What you should do: Retype the records word for word, starting at the line that contains "Task: Switch to the 组分信息 tab" and going through the end of the records. Leave out the pictures.

Data supplied:
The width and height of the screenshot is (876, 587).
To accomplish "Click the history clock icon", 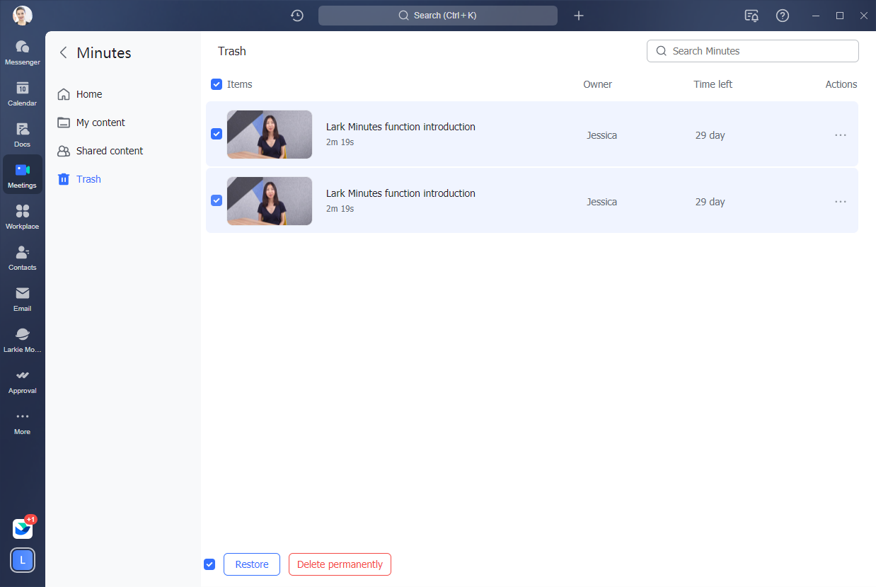I will tap(297, 16).
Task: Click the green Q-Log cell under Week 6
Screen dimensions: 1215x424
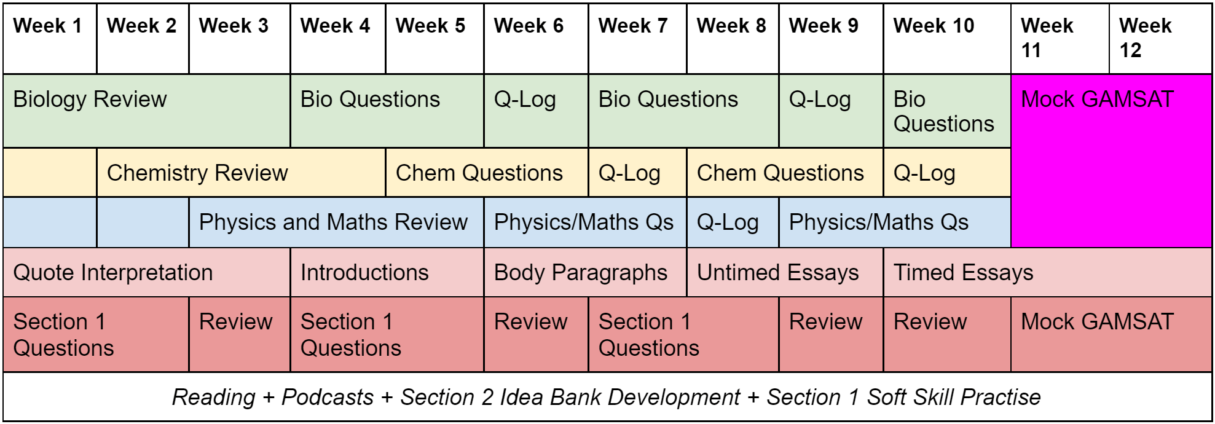Action: pyautogui.click(x=536, y=111)
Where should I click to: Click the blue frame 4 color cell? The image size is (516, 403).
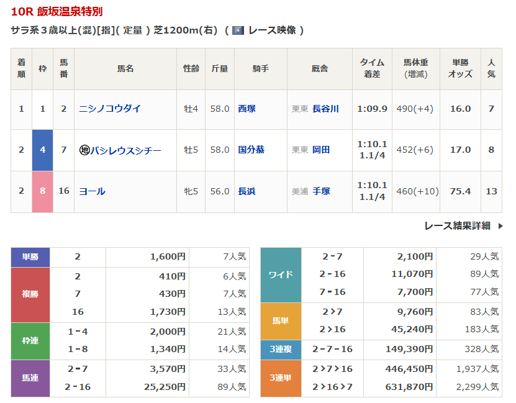(x=42, y=150)
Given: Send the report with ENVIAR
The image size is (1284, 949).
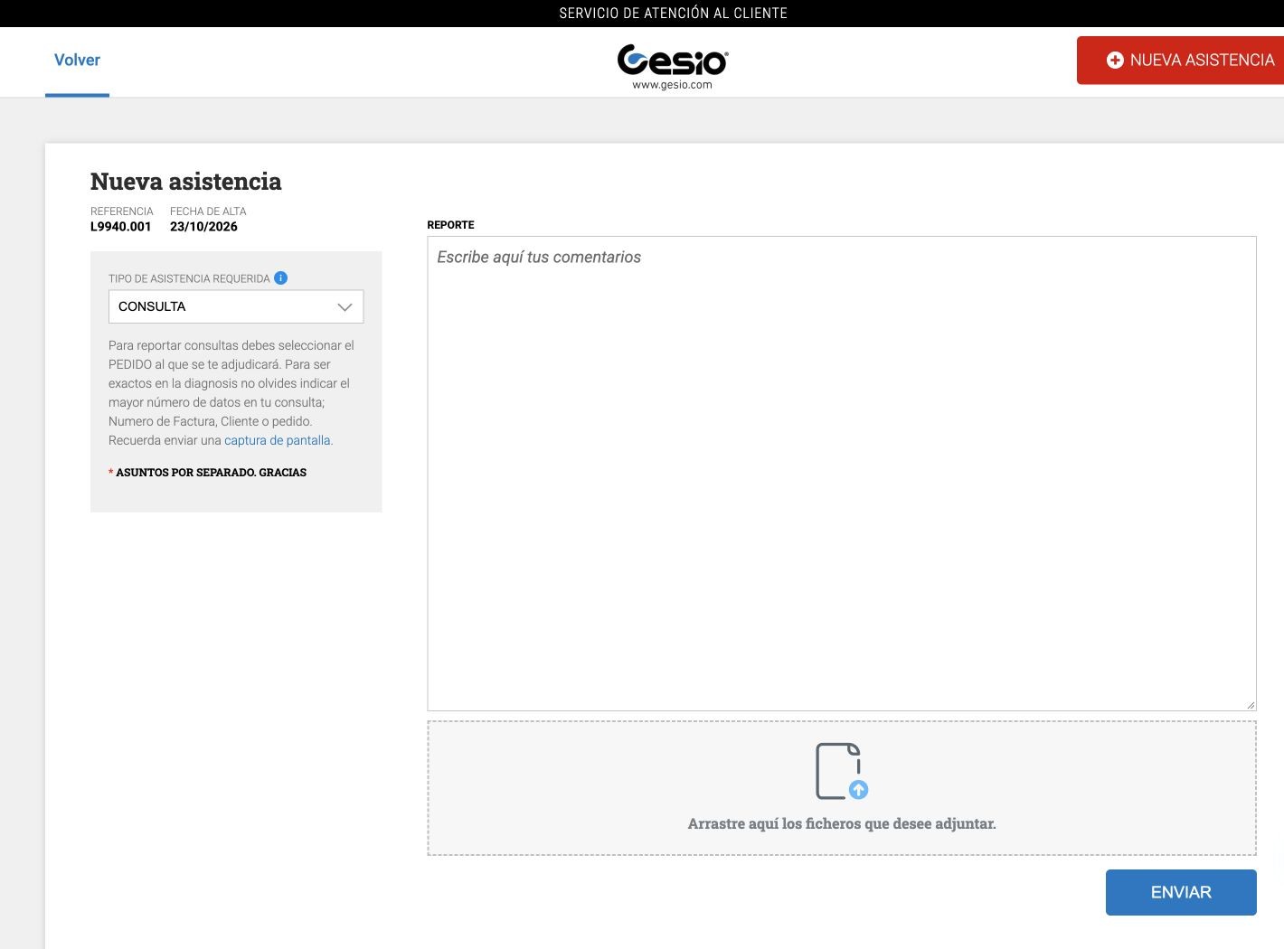Looking at the screenshot, I should pos(1181,892).
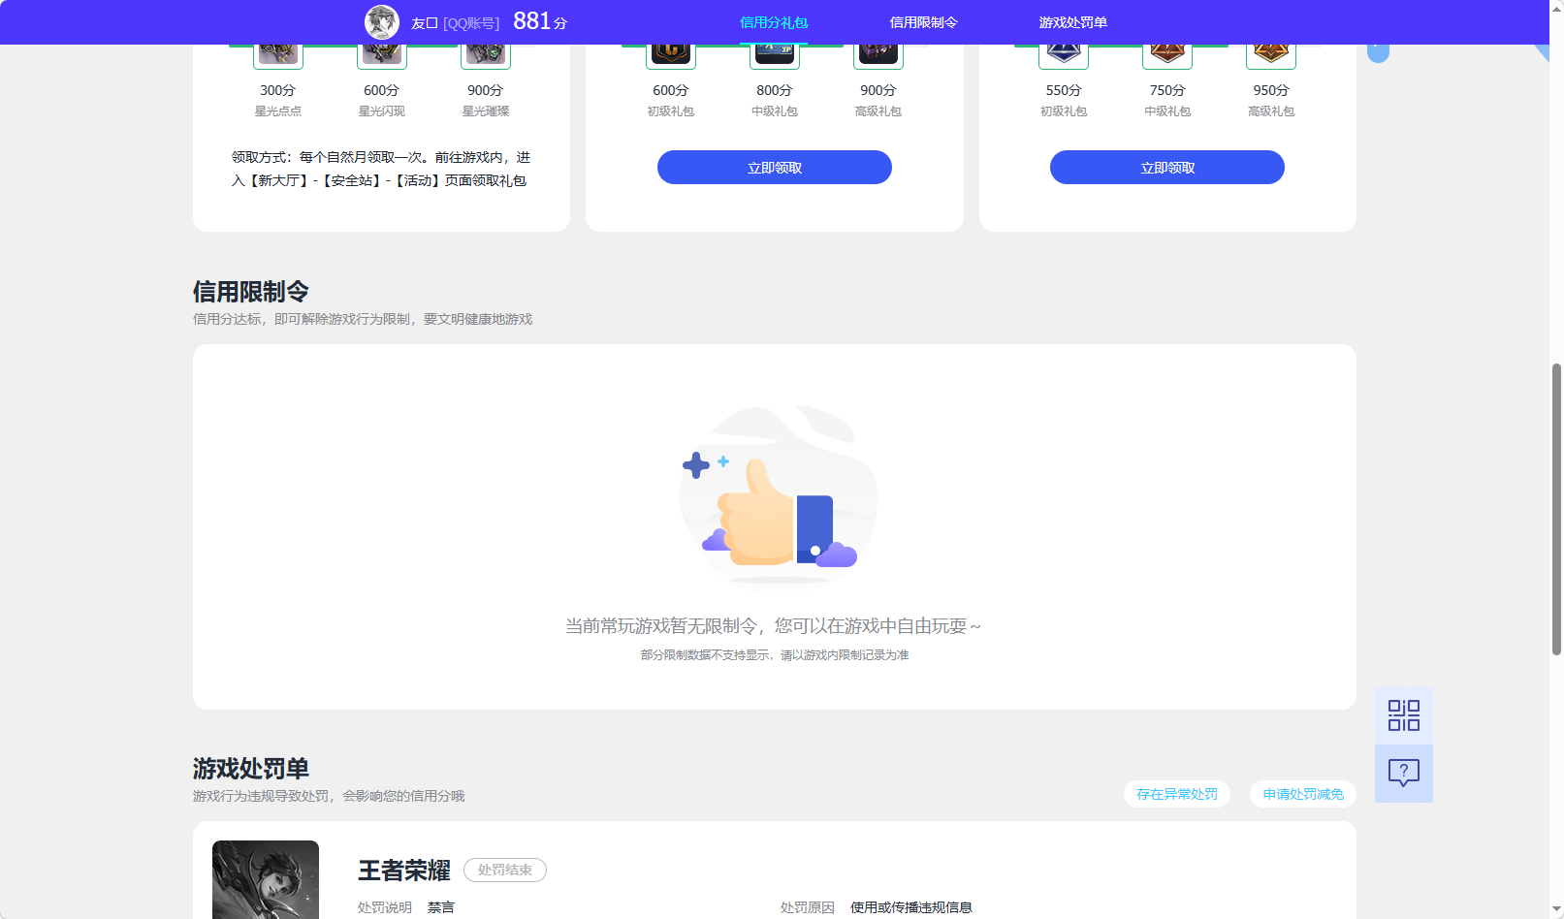Click the 王者荣耀 game thumbnail
Screen dimensions: 1564x919
(x=265, y=877)
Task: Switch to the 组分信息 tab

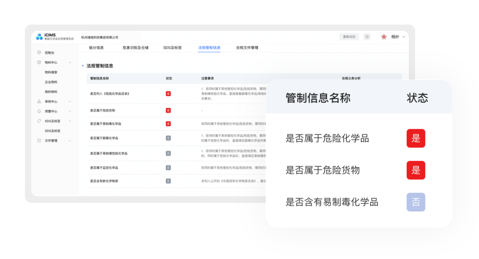Action: [96, 48]
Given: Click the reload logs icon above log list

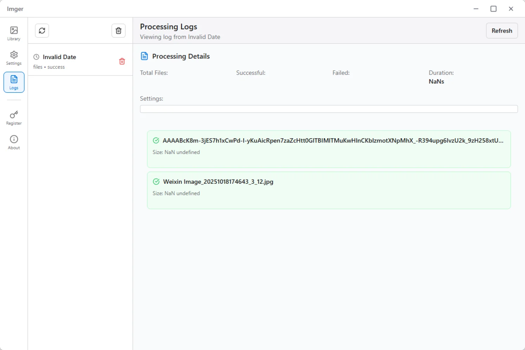Looking at the screenshot, I should (42, 31).
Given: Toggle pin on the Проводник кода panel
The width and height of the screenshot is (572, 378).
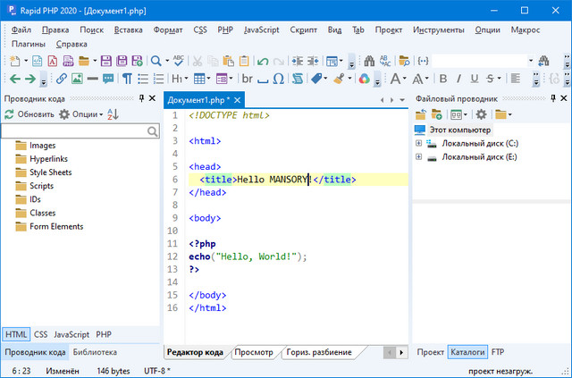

Expected output:
Task: Switch to the 组分信息 tab

Action: [96, 48]
Given: Click the reload logs icon above log list

Looking at the screenshot, I should (42, 31).
Given: Toggle pin on the Проводник кода panel
The width and height of the screenshot is (572, 378).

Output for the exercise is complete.